§ Objetivo da tarefa
Escreva a continuação da reportagem abaixo sobre o uso de tornozeleiras eletrônicas no sistema penitenciário do Ceará, começando logo após a sua última frase.

§ Trecho do documento
■ ■ ■

ENTREVISTA COM A SECRETARIA SOCORRO FRANCA E PROCESSO DE TORNOZELAMENTO

“Liberdade é uma coisa muito valiosa”. Ao pronunciar a afirmação, a ex-detenta Cândida Abreu, de 53 anos, sentiu o sabor de cada palavra. Foi como recordar daquele 20 de janeiro de 2015, quando deixou para trás os dois anos de encarceramento no Presídio Feminino Auri Moura Costa, em Itaitinga, na Região Metropolitana de Fortaleza. Ela também rememora, porém, que não foi naquele dia que sentira por completo as delícias de estar livre. Por onze meses após a soltura, uma tornozeleira eletrônica deixava viva as memórias da prisão. “Uma vez, na parada do ônibus, uma mulher saiu de perto de mim porque ela viu aquilo no meu pé”, emociona-se.

Hoje, empregada como auxiliar de serviços gerais na sede da Secretaria da Justiça e Cidadania do Estado do Ceará (Sejus), Cândida refaz a própria vida — fragmentada após a morte do marido e de dois dos três filhos. Casos como o dela, de monitoramento via satélite, contribuem para reduzir o excedente carcerário no Estado, conforme aponta a secretária da pasta, Socorro França. Mas a redução vai além. Segundo a titular da Sejus, o custo para manter um tornozelado é de R$ 242, enquanto um preso comum custa aos cofres públicos entre R$ 1.500 e R$ 1.800. A redução pode chegar a 86,5%. “O valor inclui alimentação, vestuário, limpeza e até o próprio salário de quem está tomando conta dele”, explica.

De acordo com boletim que revela as Estatísticas do Sistema Penitenciário Cearense do mês de maio, divulgado pela Sejus neste junho, 1.248 condenados cumprem atualmente prisão domiciliar com o uso do equipamento, o que representa 81,6% dessa população; 235 presos e presas enquadram-se no regime de trabalho externo (15,3%) e 44 homens cumprem medidas inseridas na Lei Maria da Penha (2,8%). Somente dois presos tiveram saídas temporárias no mês (0,3%).

A população carcerária nas unidades prisionais do Estado, incluindo cadeias públicas e complexos hospitalares, somam, por sua vez, 25.611 detentos. Apesar do contraste, Socorro França projeta que o número de tornozelados aumente. “O que importa, todavia, é que estamos realmente monitorando esses detentos. O monitoramento funciona 24 horas por dia, sete dias na semana”, reforça. A secretária enfatiza, contudo, que a sociedade deve enxergar um futuro possível para os que carregam em si a lembrança do cárcere.

■ ■ ■

(Registros de dados coletados)
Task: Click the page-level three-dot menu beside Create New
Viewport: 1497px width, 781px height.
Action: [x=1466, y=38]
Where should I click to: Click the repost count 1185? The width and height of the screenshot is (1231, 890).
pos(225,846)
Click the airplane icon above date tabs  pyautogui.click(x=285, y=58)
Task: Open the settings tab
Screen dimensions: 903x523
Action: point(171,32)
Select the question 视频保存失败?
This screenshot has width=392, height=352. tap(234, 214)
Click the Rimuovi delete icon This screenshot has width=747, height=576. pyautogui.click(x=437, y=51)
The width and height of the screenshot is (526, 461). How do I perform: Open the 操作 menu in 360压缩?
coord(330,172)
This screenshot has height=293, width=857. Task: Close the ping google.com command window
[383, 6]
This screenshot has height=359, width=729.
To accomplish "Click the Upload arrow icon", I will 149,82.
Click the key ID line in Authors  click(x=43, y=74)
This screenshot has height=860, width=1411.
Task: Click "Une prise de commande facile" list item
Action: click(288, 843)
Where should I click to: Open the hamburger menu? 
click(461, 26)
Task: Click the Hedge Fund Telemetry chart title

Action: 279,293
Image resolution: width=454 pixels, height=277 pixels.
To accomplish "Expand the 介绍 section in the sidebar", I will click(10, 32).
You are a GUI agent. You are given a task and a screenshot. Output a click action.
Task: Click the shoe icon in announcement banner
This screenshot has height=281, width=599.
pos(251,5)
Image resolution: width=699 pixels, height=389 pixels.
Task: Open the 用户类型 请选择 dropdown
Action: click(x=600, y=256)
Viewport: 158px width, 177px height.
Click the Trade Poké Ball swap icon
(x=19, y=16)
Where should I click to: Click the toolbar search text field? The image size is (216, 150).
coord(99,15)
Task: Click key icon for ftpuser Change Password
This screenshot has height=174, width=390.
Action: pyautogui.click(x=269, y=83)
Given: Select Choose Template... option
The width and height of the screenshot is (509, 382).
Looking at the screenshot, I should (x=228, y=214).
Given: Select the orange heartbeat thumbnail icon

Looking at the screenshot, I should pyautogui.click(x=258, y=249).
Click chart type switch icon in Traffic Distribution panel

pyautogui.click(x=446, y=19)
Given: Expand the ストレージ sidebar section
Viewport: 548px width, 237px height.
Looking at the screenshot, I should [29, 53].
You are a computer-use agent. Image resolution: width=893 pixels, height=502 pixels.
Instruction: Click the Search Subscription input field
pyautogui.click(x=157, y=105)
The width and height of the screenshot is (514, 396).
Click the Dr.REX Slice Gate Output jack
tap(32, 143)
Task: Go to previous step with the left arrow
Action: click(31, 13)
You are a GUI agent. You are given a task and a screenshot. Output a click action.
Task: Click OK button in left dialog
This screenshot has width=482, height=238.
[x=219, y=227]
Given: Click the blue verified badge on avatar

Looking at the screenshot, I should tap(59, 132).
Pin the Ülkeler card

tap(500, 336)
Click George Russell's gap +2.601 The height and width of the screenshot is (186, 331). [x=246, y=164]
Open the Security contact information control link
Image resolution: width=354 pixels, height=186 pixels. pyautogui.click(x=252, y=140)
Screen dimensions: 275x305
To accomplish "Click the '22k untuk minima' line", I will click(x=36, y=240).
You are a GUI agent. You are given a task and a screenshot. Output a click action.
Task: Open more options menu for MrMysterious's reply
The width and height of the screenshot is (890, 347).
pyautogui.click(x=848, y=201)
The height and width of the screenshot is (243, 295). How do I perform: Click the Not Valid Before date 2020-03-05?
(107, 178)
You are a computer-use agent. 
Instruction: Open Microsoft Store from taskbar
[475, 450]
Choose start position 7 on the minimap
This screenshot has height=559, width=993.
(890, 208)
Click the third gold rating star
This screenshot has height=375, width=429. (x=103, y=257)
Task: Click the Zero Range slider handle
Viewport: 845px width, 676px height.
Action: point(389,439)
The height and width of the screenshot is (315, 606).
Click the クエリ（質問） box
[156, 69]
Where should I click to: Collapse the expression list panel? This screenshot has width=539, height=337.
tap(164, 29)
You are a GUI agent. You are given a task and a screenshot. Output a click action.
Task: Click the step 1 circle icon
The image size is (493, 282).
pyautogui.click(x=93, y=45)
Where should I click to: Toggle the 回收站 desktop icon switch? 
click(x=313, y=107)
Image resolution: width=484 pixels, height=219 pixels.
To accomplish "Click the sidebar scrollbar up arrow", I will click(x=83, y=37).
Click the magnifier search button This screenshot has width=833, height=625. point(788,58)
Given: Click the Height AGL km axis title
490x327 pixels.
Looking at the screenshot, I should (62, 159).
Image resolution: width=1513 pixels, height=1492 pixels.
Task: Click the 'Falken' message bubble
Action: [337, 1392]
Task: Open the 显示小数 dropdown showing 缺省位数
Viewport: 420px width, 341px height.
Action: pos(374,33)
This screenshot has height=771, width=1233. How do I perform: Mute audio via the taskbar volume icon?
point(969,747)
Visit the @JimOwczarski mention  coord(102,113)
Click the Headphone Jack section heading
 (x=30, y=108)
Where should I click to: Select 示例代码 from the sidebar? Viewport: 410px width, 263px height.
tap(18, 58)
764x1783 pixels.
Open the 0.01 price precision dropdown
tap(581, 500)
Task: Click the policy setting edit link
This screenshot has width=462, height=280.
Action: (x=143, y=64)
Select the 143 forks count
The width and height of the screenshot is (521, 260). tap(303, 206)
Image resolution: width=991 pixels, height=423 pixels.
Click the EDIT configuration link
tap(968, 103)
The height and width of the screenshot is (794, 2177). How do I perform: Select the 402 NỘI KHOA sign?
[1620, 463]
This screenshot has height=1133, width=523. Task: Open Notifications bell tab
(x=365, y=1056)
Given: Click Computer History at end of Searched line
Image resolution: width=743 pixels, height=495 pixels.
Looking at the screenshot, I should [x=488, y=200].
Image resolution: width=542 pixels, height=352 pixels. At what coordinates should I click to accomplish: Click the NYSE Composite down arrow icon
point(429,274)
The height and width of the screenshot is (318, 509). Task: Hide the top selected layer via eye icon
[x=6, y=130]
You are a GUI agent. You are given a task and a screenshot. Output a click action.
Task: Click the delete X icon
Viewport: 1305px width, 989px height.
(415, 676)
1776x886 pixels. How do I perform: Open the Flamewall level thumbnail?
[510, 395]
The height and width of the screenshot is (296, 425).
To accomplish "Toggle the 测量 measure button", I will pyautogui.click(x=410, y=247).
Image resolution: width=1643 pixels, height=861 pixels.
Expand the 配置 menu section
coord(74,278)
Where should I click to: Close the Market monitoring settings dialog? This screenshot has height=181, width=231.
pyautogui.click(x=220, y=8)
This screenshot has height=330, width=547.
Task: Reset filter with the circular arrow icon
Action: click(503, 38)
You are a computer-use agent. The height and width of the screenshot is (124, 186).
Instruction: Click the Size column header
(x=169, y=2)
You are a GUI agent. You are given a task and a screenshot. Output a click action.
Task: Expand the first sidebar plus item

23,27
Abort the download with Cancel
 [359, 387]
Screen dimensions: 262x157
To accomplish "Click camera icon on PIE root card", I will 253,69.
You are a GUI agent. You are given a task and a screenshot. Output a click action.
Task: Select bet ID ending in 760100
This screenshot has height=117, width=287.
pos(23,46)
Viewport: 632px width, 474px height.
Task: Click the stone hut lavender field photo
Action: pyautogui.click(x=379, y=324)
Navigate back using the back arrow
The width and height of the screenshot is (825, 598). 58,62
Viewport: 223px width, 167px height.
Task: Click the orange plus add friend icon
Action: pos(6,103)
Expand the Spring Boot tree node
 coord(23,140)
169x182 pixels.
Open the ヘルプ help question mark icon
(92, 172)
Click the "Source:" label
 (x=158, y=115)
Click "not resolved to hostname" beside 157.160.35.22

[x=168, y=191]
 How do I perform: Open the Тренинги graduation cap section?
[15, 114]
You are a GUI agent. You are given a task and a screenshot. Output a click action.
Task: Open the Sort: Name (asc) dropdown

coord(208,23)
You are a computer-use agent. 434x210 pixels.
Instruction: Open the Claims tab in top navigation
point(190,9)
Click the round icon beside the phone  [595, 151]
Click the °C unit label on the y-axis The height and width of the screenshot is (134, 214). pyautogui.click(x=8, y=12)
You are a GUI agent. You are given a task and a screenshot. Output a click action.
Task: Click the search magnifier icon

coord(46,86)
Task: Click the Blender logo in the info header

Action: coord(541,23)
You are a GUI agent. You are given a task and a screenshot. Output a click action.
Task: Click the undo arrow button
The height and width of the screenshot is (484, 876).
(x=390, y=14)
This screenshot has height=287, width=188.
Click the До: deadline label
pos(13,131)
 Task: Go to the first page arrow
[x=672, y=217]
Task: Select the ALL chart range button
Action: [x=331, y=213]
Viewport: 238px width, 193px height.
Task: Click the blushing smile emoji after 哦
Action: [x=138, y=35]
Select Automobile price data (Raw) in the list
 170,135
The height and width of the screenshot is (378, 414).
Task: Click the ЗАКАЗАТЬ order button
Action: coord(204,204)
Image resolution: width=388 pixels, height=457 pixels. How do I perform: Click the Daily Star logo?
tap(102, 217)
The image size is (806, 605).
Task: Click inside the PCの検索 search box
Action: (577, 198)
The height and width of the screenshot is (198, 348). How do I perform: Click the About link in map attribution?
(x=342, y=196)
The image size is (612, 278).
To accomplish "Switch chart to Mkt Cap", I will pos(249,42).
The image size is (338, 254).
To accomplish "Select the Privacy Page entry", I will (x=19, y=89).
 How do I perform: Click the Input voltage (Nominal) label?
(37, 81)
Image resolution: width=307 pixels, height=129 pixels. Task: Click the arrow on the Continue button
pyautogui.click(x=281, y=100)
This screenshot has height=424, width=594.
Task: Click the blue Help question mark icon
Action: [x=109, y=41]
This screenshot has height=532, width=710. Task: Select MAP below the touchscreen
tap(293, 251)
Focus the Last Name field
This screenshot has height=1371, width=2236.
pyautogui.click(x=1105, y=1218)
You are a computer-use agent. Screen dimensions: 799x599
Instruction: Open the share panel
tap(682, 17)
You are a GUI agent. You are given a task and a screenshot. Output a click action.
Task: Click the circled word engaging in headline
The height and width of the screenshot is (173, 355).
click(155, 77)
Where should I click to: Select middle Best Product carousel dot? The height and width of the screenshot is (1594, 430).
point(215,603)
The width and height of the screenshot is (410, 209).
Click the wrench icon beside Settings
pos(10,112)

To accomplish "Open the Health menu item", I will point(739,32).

■ ■ ■

§ Resposta da tarefa
“É preciso entender que todos nós somos passíveis de erro. O preconceito (com essa população) é muito forte. O interno que está lá dentro já sabe que, quando chegar aqui fora, talvez não consiga oportunidade. É preciso olhar de outra forma para essas pessoas”, ensina. E vai adiante: “Obviamente vai existir um número de pessoas que vai rescindir, porém grande parte não volta, cumpre a prisão domiciliar e está tentando se recuperar”.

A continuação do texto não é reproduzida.